■ DATA SHOWN
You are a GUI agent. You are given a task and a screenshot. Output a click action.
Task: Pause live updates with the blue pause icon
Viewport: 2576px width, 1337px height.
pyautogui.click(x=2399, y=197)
...
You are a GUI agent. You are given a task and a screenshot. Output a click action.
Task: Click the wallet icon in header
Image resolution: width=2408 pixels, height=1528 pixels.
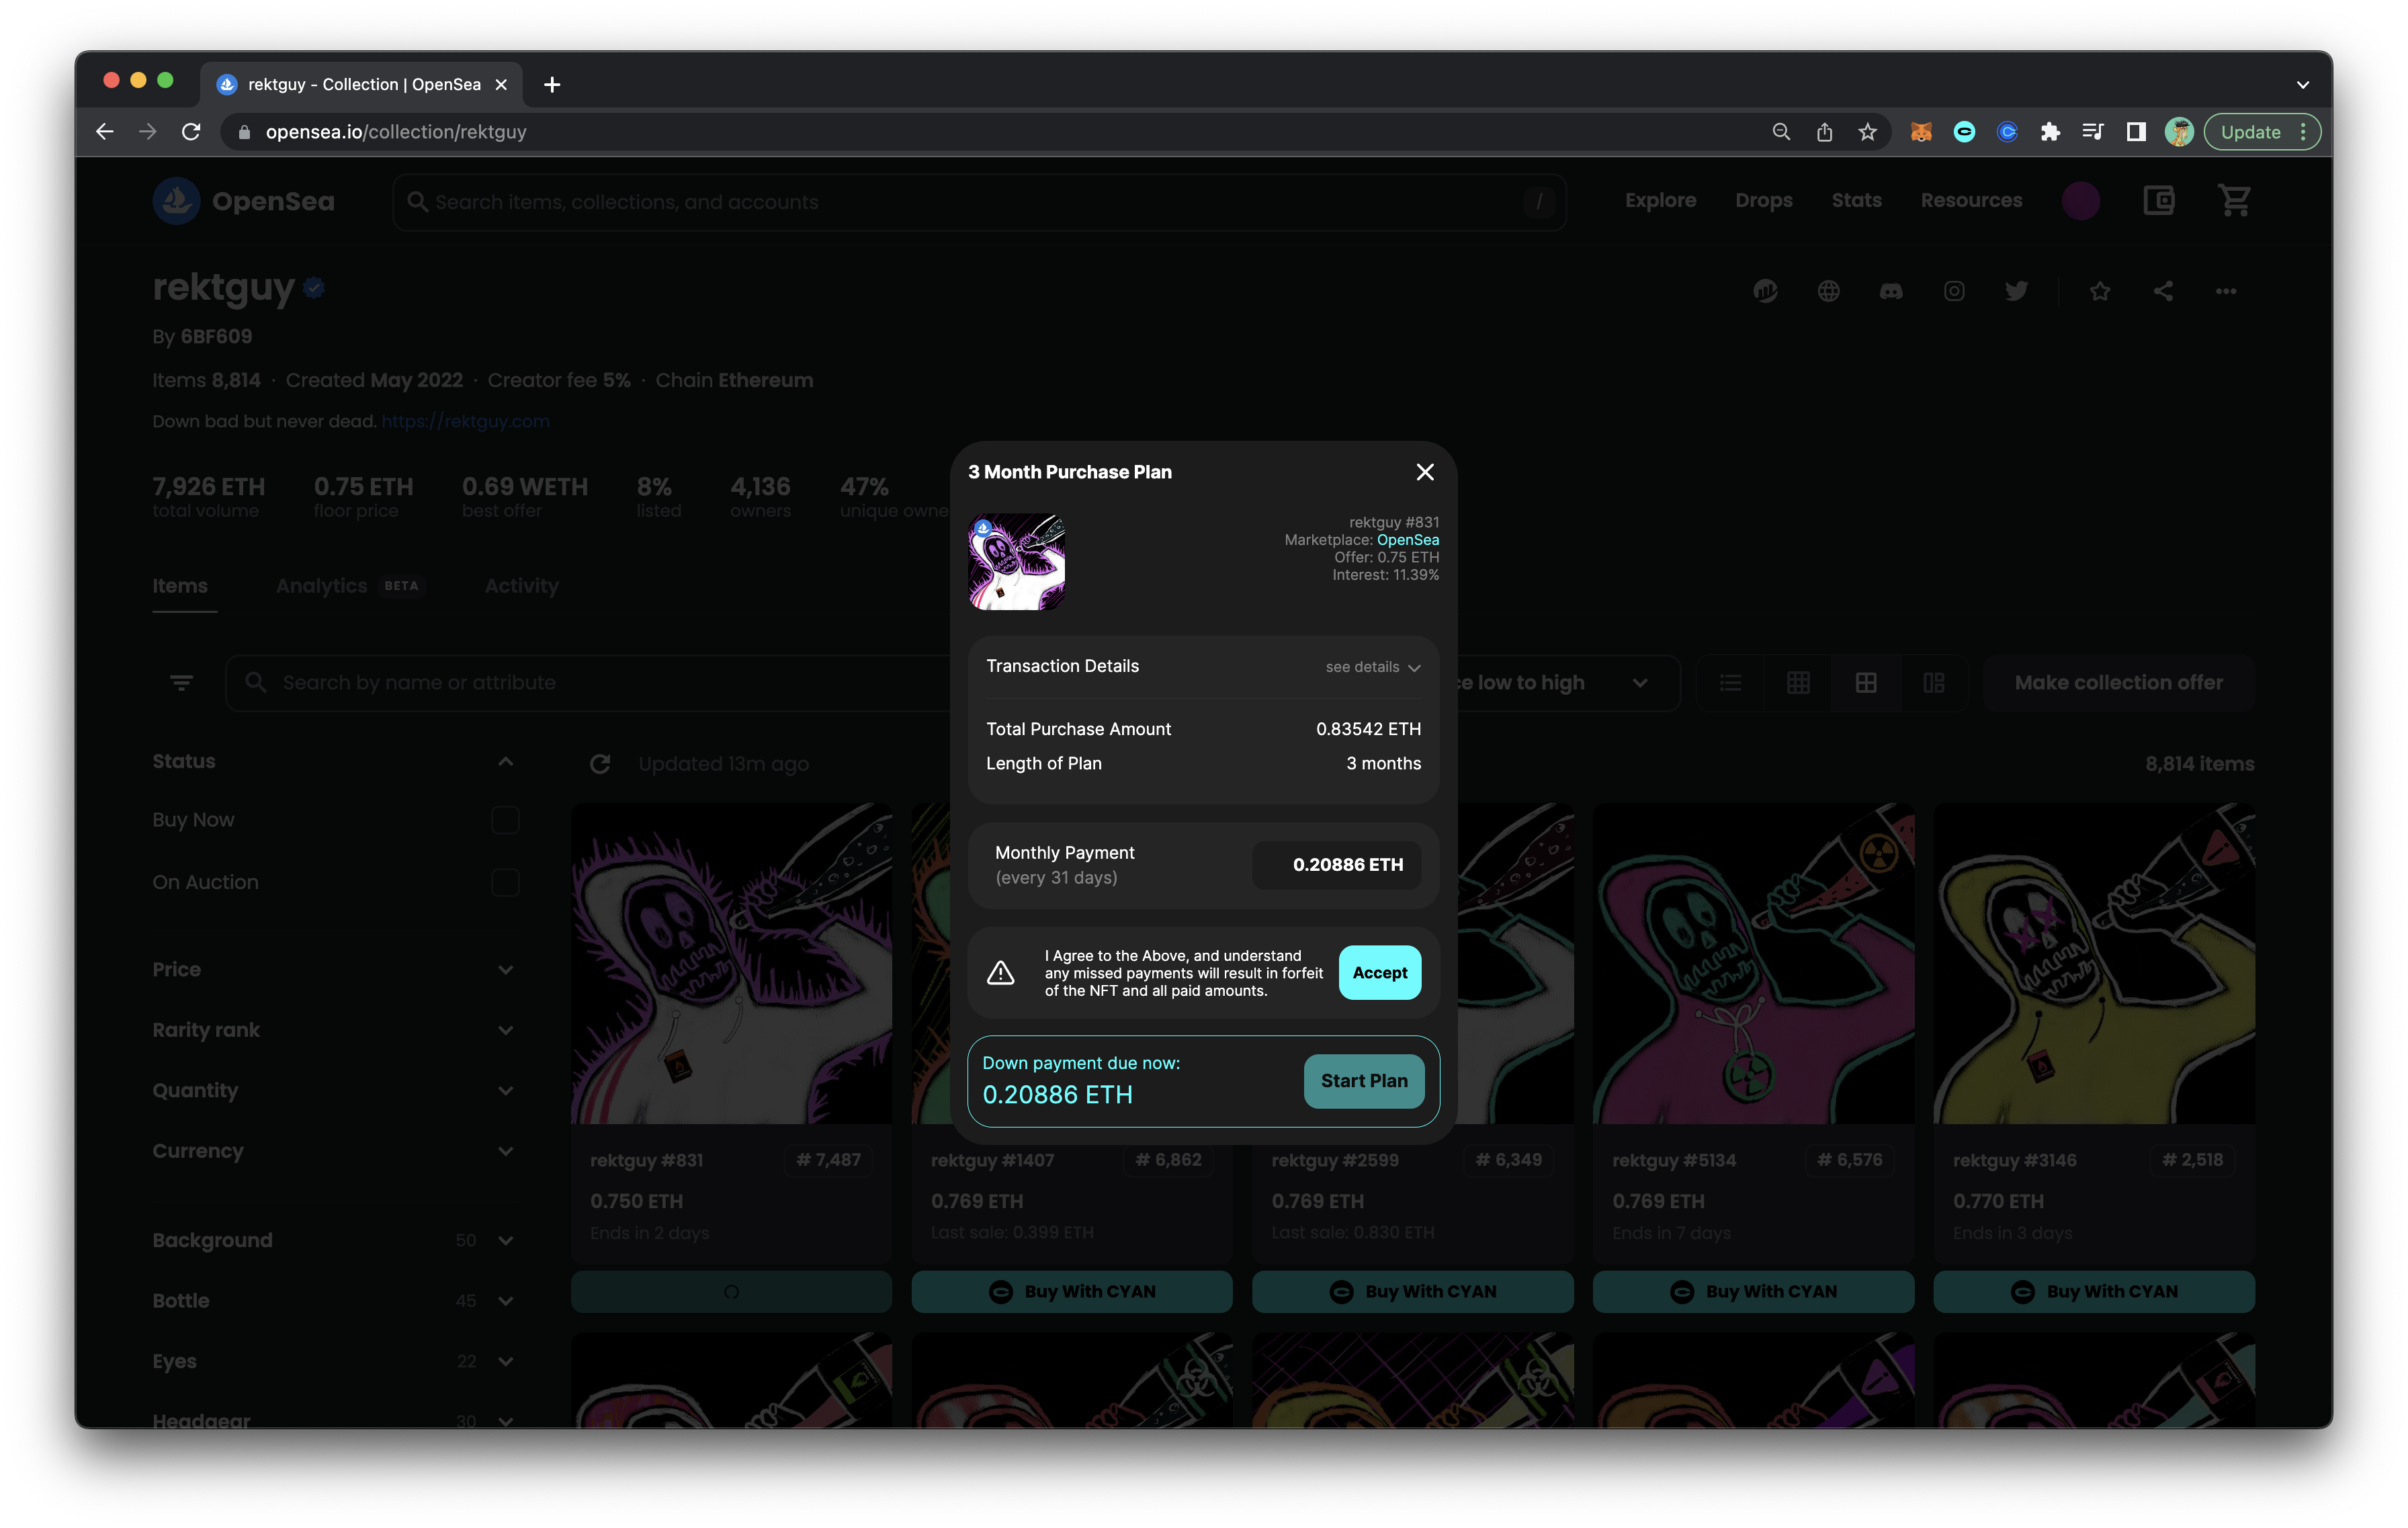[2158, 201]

■ HOW TO COMPLETE THIS TASK
Check each line in the records above for the word "icon". Return those that have it.

■ ANSWER FOR THIS EXERCISE
Task: Pause live updates with the blue pause icon
Task: Click the wallet icon in header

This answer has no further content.